*BRIEF:* According to the passage on AI in healthcare, what three features define a general purpose technology in economics?
┌─ SOURCE DOCUMENT
And that was before the recent explosion in machine learning successes.

The Next General Purpose Technology Revolution

Part of the difficulty in deciding how AI might affect healthcare, medicine, and our health is that it shows early signs of being what economists refer to as a “general purpose technology” (GPT), with wide-ranging effects, as discussed here by Tobias Huber (“Is Artificial Intelligence Really the Next Technological Revolution?”)

In economics, a GPT is defined as a generic technology, which (1) can be improved, (2) can be widely used and applied, and (3) expands the space of possible innovations and investments. Similar to historical GPTs, such as the steam engine, electricity, or microelectronics, these new interconnected and interdependent AI-based technology systems and markets have not only the potential to enable innovations in products, processes, and organizational structures — as previous GPTs did — but also to radically transform our economic, social, political structures.

3D printings: probably not a general purpose technology (Image of Cortex Cast by Jake Evill)

3D printings: probably not a general purpose technology (Image of Cortex Cast by Jake Evill)

With regard to healthcare, the ability to 3d-print a customized cast for a patient with a fractured arm is useful, but no one expects it will change the nature of what hospitals do — or threaten their business model and existence. With AI, as with the steam engine or electricity, there is the potential for dramatic transformation of the entire healthcare system model (indeed, of society).

All Roads Lead to Disruption

In the end, it may be that Khosla’s vision and Gawande’s aren’t that far apart: both may be of a future in which we need far fewer doctors per population than we have now.

If Khosla is right, and machines do 80% of what doctors now do, does that mean that we’ll only need 20% of the doctors we have now (perhaps adjusted for population growth)? Or that doctors will find other things to do?

If Gawande is right, and AI will just be a useful tool that makes doctors more efficient, won’t that also mean that we need fewer of those more-efficient doctors to accomplish the same thing?

And if the number of doctors is reduced, and communications and augmented reality and networking continue to improve, will it make sense for doctors to be in a central location (e.g. the hospital) and have patients come to them? Or will all or most visits to those remaining docs be virtual?
└─
┌─ DATASET EXCERPTS
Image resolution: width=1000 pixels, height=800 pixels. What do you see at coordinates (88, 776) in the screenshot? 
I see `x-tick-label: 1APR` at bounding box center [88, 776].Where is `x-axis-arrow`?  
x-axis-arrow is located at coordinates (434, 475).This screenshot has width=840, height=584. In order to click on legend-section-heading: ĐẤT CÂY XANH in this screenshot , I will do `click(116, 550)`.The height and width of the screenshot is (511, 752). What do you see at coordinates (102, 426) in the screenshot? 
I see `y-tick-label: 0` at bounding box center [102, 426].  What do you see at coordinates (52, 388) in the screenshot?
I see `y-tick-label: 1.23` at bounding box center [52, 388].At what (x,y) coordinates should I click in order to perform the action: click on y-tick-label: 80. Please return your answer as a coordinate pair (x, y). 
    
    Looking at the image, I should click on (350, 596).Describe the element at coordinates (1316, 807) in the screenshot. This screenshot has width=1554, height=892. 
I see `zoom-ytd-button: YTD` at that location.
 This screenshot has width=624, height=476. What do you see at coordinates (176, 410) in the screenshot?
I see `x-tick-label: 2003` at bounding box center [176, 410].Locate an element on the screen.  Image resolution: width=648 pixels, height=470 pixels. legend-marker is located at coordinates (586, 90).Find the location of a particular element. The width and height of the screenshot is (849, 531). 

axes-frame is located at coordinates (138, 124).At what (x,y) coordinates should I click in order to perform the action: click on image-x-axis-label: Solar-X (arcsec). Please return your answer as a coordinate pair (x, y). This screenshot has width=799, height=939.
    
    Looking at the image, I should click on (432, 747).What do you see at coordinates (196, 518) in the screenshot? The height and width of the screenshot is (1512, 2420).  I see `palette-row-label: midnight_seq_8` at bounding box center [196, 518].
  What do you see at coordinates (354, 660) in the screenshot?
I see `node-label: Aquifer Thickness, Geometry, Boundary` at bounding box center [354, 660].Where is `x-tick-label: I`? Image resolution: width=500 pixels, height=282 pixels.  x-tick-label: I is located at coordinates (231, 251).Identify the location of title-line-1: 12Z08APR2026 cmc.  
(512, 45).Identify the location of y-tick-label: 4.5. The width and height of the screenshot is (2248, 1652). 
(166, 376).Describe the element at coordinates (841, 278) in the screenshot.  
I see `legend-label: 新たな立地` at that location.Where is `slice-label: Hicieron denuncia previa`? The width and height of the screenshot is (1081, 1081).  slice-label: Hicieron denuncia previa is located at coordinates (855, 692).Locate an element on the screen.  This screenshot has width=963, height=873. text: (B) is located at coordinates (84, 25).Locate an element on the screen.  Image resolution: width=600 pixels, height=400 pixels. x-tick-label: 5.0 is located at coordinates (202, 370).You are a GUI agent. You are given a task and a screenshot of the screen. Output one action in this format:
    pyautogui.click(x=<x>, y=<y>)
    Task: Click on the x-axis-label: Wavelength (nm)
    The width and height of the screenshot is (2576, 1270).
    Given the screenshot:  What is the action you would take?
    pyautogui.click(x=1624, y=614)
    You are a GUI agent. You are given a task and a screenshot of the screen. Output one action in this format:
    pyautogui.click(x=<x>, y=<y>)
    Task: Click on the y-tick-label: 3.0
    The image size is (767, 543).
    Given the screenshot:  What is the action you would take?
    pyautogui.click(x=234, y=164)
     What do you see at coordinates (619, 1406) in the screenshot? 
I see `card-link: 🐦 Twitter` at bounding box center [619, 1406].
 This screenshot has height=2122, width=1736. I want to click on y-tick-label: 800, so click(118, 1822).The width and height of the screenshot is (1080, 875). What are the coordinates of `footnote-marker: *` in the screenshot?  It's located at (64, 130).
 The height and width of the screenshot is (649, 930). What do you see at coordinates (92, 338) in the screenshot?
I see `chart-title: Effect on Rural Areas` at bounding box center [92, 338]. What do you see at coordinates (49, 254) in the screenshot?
└─
*EXERCISE OUTPUT:* It can be improved, it can be widely used and applied, and it expands the space of possible innovations and investments.